### Written tasks
a – Answer these questions about the passage on the Pope's remarks about the Cross:
(i) Whose betrayals does the passage name when it lists what God placed on the Cross?
(ii) To what is the glorious Cross compared?
(iii) According to what does God treat us, rather than according to our sins?
b – Write the next few sentences of the passage on the Pope's remarks about the Cross, picking up after its final sentence.

At the end the Pope addressed some unscripted remarks to the participants, affirming that “God placed on Jesus' Cross all the weight of our sins, all the injustice perpetrated by every Cain against his brother, all the bitterness of the betrayals of Judas and Peter, all the vanity of tyrants, all the arrogance of false friends. It was a heavy Cross, like the night of abandoned people, as heavy as the death of loved ones, heavy because it carried all the ugliness of evil. However it is also a glorious Cross, like the dawn after a long night, as it represents all of God's love, which is greater than our iniquity and our betrayals. In the Cross we see the monstrosity of man, when we allow ourselves to be guided by evil; but we also see the immensity of God's mercy; He does not treat us according to our sins, but according to His mercy”.

### Data block

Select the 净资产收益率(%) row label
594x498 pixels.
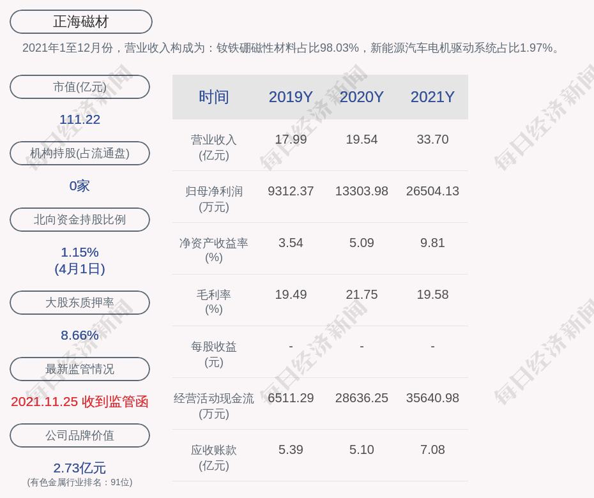pyautogui.click(x=214, y=250)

### Expected results
a –
(i) Judas and Peter
(ii) The dawn after a long night
(iii) His mercy

b –
He continued, “Before the Cross of Christ, we see, we can almost touch with our hands how much we are eternally loved; before the Cross, we feel like 'children' and not 'things ' or objects, as St. Gregory of Nazianzus affirmed when he turned to Christ with this prayer: 'If it were not for you, O my Christ, I would feel as a finished creature. … O, our Jesus, guide us from the Cross to the Resurrection and teach us that evil will not have the last word, but rather love, mercy, and forgiveness. O Christ, teach us to exclaim anew, “Yesterday I was crucified with Christ; today I am glorified with Him”'.

“And in the end, all together, let us recall the sick, let us think of all those people abandoned beneath the weight of the Cross, so that they might find in the trial of the Cross the strength of hope, of the hope of the Resurrection and the love of God”.